Development of monoclonal antibodies against SARS‑CoV‑2 nucleocapsid protein for COVID‑19 antigen detection

Abstract

Background The coronavirus disease 2019 (COVID-19) pandemic underscored the global need for reliable diagnostic tools with quick turnaround time for effective patient management and mitigation of virus spread. This study aimed to express severe acute respiratory syndrome coronavirus 2 (SARS-CoV-2) nucleocapsid protein and produce monoclonal antibodies (mAbs) against the expressed protein. Methods Following successful expression and purification of His-tagged SARS-CoV-2 N protein using a wheat germ cell-free protein expression system (WGCFS), BALB/c mice were immunized, and generated hybridomas screened for mAb production.
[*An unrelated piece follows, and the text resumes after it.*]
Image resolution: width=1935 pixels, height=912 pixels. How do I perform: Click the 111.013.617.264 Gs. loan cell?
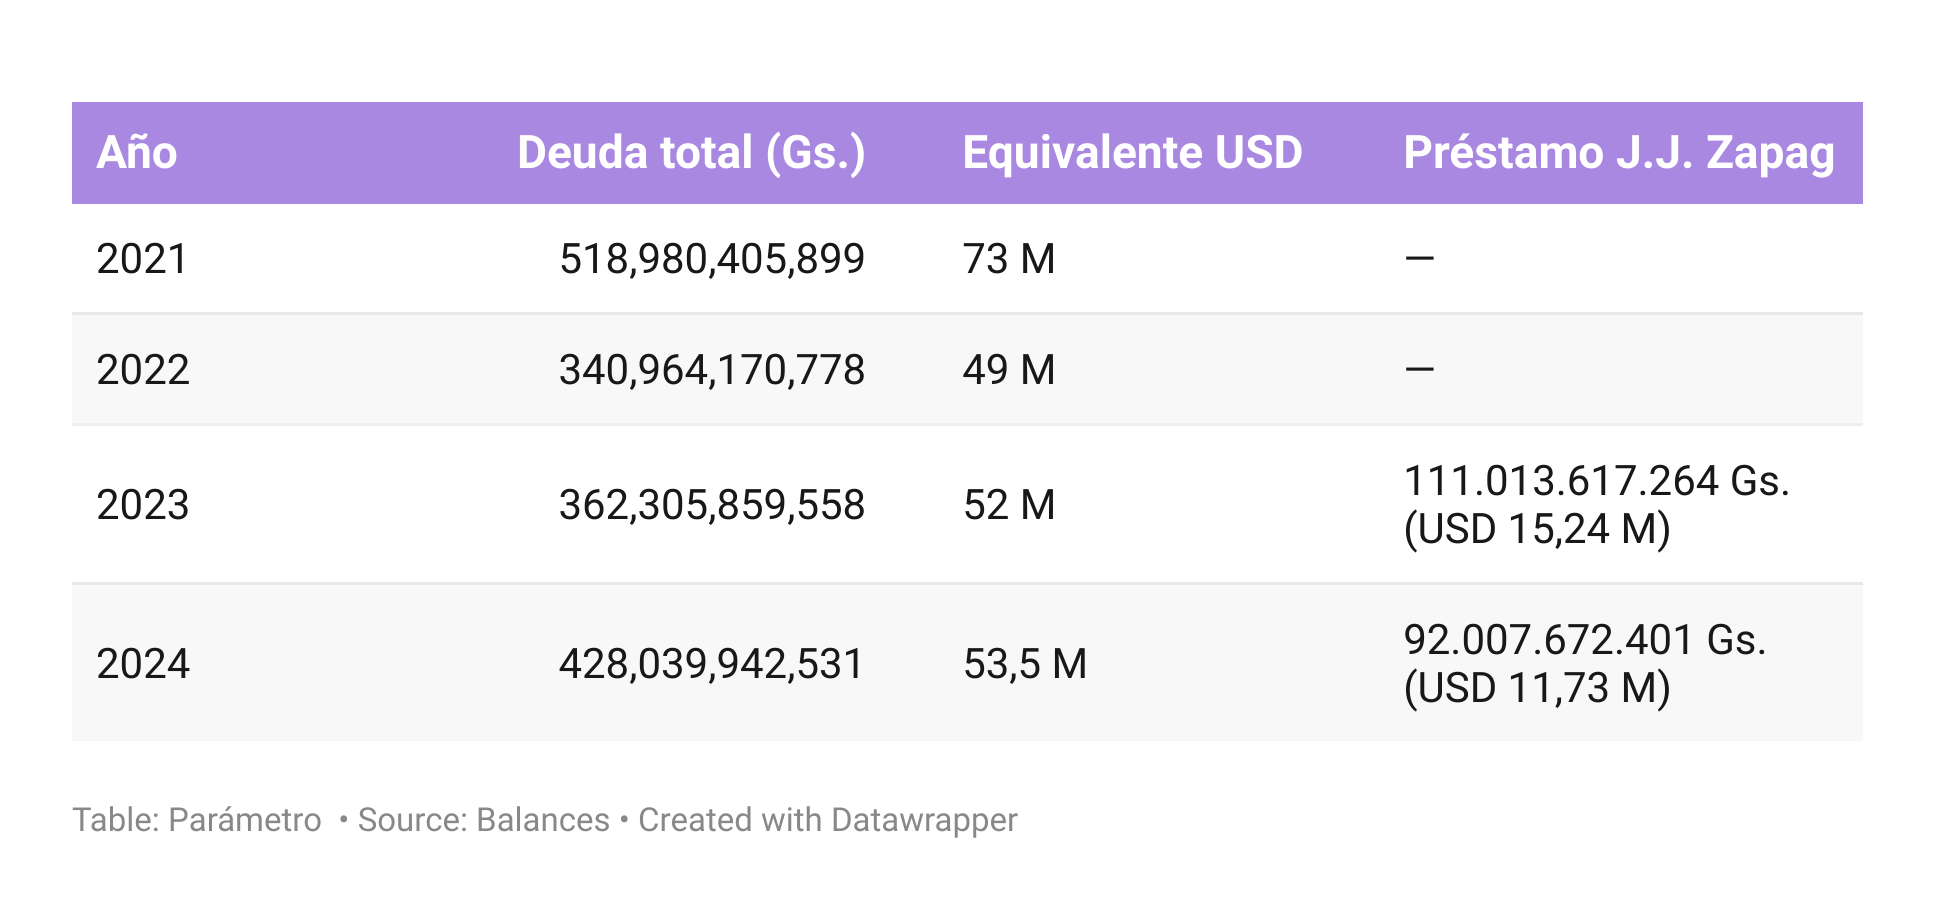[1596, 505]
Indirect and sandwich ELISA were used to screen the reactivity of the monoclonal antibody against both our recombinant antigen and commercial antigen. The mAbs were also assessed for their performance using RT-PCR confirmed positive samples with varying cycle threshold (CT) values and their specificity screened using virus isolates of other respiratory viruses. Results Our mAb demonstrated high reactivity against our recombinant antigen, commercial antigen, SARS-CoV-2 Beta and Omicron variants. There was no significant difference in the binding affinity of our mAb and commercial mAb against the study recombinant (p=0.12) and commercial (p=0.072) antigens. Our mAb detected SARS-CoV-2 from clinical samples with varying CT values and exhibited no cross-reactivity against other respiratory viruses. Conclusions We successfully expressed SARS-CoV-2 N protein leveraging WGCFS in a resource-limited setting. Our mAb had a high binding affinity to the recombinant antigen, making it a suitable candidate for antigen detection kit development. Beyond diagnostics, the mAb holds potential for therapeutic applications as well as use in clinical and environmental surveillance platforms.